» WHAT TO PRODUCE
Search the records that follow and extract every line containing the string "give".

» INPUT DATA
▬▬▬

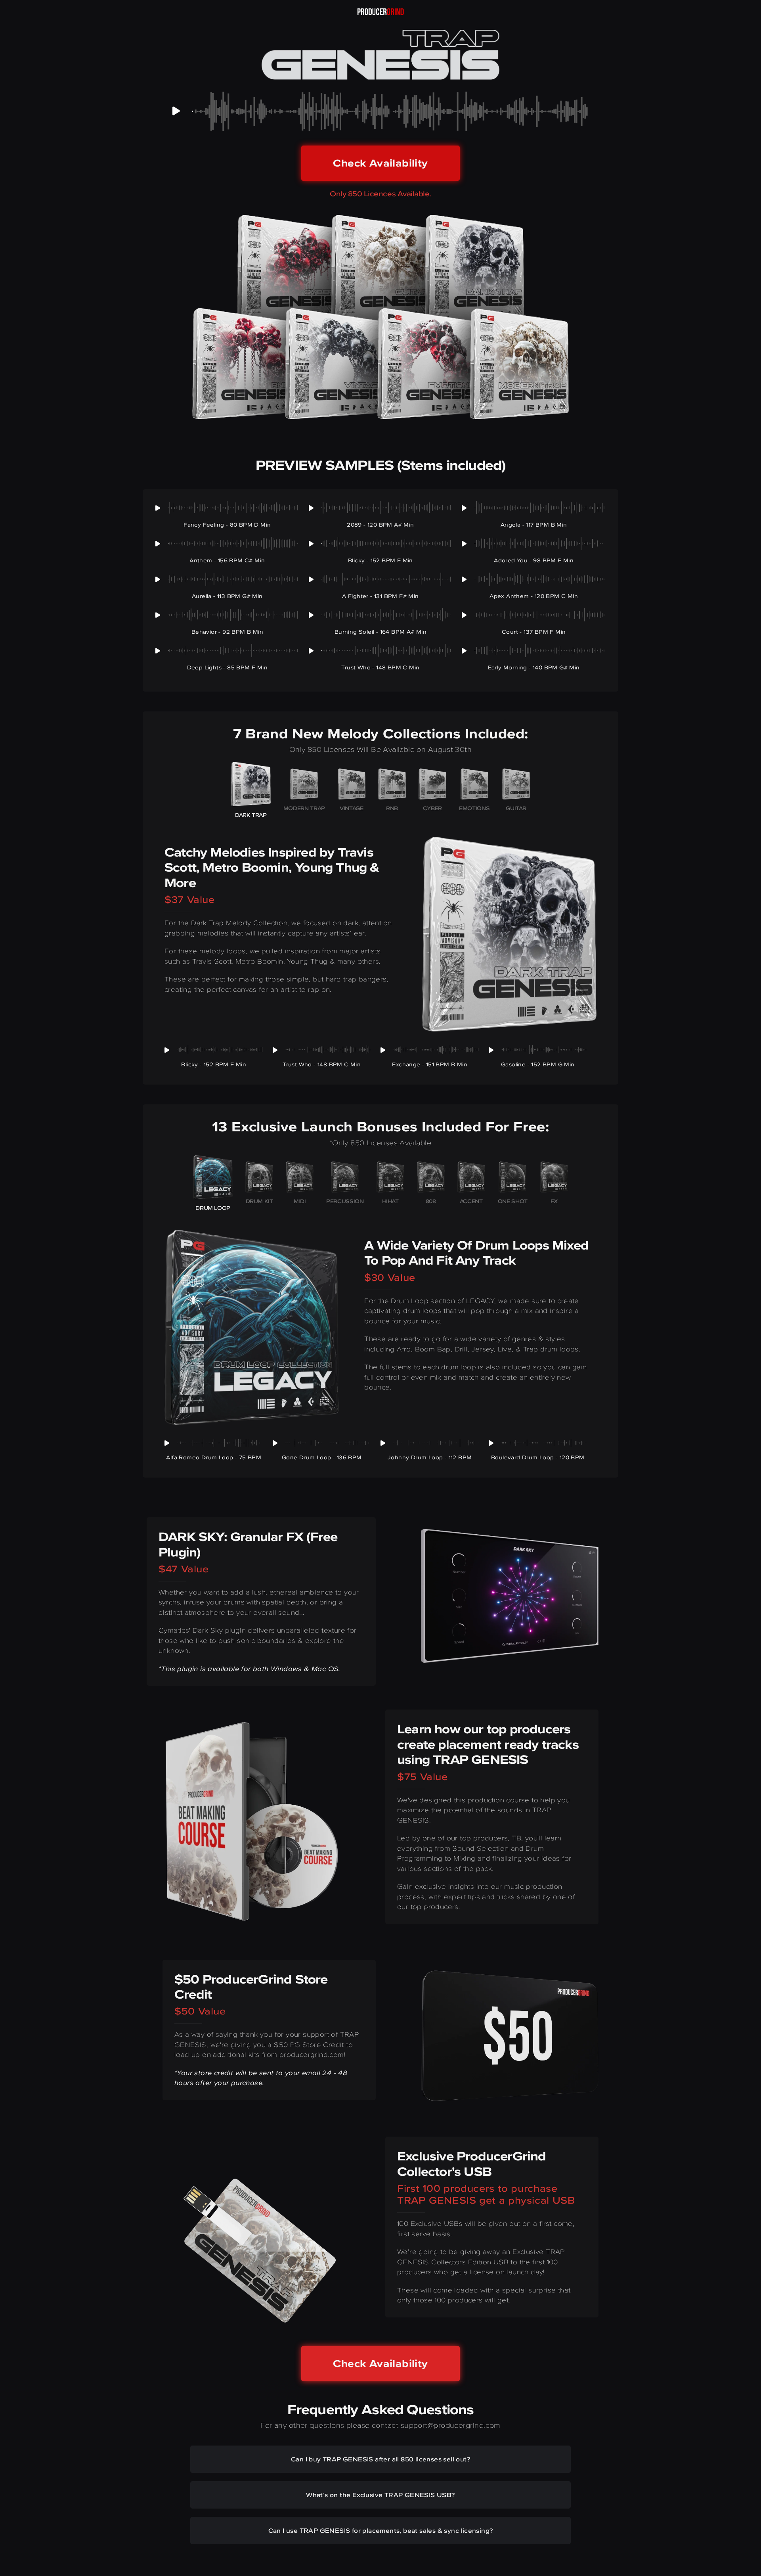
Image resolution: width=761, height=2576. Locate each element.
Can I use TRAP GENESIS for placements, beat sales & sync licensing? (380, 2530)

▬▬▬

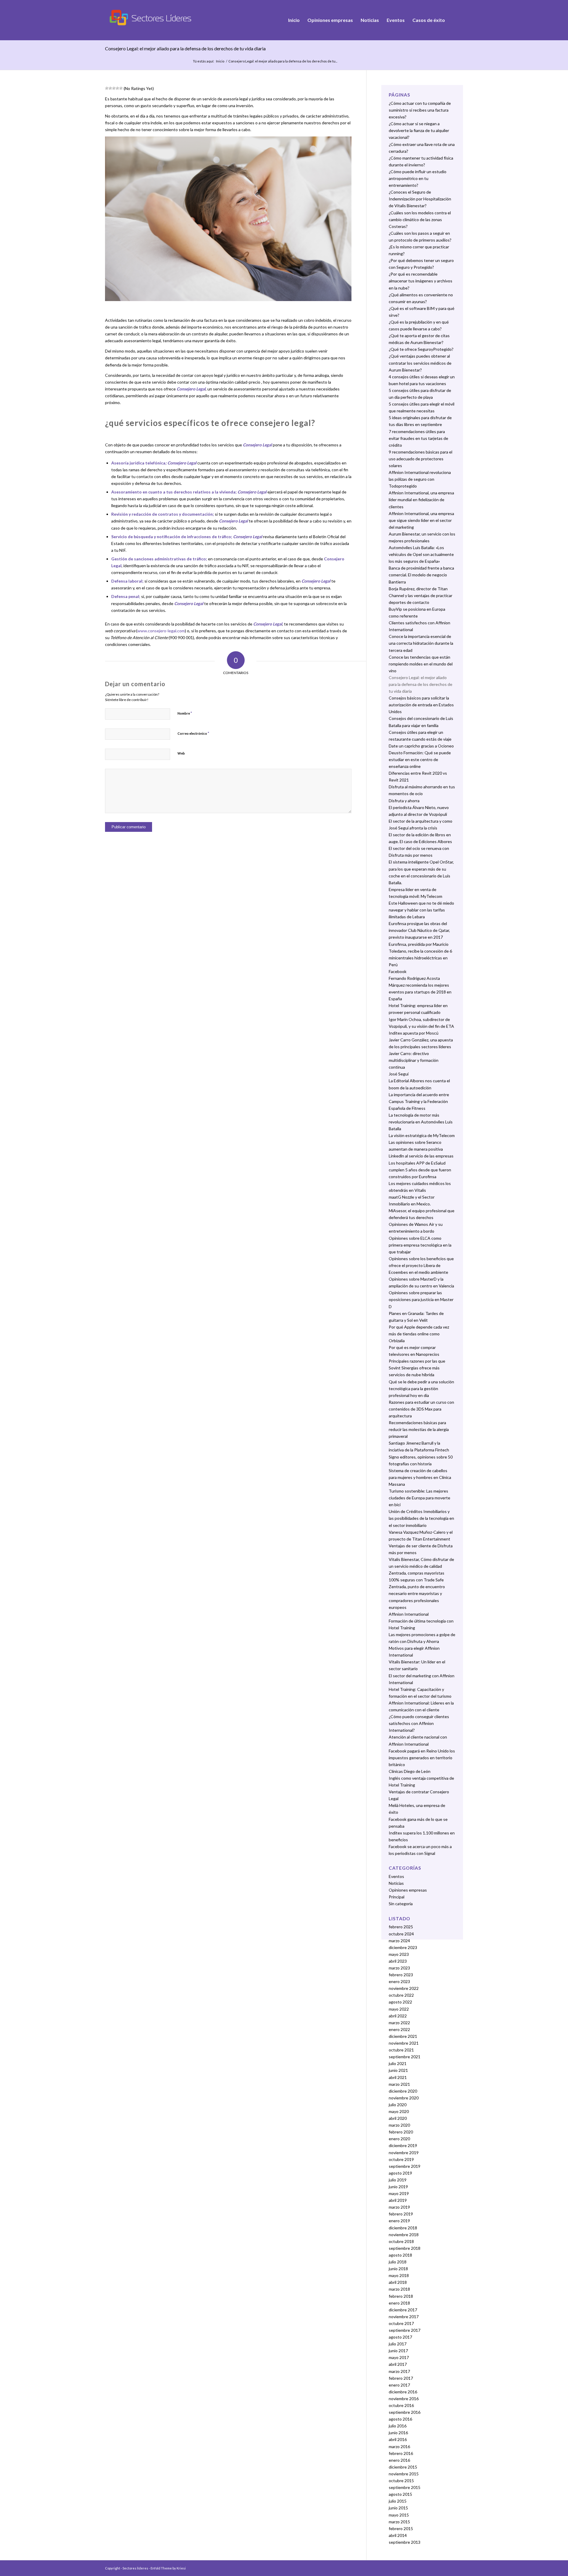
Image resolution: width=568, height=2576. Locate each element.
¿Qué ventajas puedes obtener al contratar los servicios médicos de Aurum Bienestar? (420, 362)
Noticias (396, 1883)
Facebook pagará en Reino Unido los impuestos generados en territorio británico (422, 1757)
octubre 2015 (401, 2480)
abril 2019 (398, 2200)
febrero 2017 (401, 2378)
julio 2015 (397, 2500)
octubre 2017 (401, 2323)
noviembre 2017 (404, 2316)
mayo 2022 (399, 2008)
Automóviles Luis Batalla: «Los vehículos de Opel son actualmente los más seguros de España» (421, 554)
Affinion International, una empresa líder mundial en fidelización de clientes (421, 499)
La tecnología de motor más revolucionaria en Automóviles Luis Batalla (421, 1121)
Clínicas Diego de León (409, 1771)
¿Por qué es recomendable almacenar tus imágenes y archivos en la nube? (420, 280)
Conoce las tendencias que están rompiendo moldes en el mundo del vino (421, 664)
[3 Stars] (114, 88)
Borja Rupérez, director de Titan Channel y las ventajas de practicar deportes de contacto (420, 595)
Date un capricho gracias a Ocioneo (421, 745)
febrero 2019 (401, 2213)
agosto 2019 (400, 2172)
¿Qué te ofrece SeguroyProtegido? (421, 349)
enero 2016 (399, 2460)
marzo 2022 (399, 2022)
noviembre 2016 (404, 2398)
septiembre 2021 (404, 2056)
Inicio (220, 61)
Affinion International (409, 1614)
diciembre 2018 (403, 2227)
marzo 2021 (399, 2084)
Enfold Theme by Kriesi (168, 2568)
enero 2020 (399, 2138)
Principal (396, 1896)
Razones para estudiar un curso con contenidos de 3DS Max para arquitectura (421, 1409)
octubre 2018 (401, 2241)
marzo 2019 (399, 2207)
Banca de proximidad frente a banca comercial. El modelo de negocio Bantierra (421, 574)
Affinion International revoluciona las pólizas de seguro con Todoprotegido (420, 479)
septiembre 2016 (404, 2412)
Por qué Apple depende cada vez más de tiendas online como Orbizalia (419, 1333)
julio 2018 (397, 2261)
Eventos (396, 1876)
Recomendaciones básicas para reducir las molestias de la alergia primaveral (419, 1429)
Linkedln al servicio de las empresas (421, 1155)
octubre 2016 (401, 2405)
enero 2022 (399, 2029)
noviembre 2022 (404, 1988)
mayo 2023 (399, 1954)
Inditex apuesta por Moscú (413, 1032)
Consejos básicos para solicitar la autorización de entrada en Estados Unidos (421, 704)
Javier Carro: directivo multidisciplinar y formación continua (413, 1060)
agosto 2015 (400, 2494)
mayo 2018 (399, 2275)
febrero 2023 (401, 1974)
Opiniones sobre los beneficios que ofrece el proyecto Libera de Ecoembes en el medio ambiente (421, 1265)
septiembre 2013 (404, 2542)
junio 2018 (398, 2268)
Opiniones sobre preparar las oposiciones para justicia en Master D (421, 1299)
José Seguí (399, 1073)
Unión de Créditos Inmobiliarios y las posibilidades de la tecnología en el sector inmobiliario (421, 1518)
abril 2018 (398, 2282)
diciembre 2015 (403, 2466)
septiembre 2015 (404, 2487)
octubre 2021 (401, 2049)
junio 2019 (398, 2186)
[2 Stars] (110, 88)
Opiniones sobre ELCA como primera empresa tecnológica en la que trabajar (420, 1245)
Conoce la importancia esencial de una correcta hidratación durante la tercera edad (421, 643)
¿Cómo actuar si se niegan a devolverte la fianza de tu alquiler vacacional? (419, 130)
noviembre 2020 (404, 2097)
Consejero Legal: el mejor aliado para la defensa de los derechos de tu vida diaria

▬▬▬

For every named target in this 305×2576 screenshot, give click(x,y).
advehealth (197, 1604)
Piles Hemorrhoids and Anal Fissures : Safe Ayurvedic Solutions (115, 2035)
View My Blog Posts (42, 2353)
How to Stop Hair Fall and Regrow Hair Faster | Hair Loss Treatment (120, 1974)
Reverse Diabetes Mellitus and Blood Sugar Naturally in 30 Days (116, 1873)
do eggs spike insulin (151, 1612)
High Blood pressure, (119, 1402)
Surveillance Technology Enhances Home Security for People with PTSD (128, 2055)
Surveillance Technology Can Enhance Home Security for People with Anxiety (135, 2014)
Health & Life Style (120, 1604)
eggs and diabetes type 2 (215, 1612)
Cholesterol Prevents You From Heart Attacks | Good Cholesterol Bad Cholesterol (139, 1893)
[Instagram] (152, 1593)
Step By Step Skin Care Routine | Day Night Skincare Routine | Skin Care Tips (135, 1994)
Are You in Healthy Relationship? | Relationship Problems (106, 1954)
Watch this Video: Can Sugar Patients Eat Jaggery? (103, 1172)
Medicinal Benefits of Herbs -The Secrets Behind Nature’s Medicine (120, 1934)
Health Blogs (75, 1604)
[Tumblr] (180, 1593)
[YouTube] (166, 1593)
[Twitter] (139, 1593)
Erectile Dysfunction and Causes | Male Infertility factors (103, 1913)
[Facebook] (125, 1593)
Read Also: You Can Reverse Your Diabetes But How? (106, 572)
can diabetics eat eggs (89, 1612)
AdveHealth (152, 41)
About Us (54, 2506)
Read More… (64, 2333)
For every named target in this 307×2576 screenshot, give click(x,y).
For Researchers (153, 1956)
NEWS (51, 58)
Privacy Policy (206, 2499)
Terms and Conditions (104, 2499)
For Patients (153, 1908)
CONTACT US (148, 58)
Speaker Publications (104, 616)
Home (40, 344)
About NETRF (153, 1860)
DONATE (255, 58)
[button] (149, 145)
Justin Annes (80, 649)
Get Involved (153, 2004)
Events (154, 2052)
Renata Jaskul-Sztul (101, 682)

▬▬▬

» REPLY
For every named target in this 305×2576 screenshot, give click(x,y).
For every named target in this 307×2576 screenshot, give click(x,y).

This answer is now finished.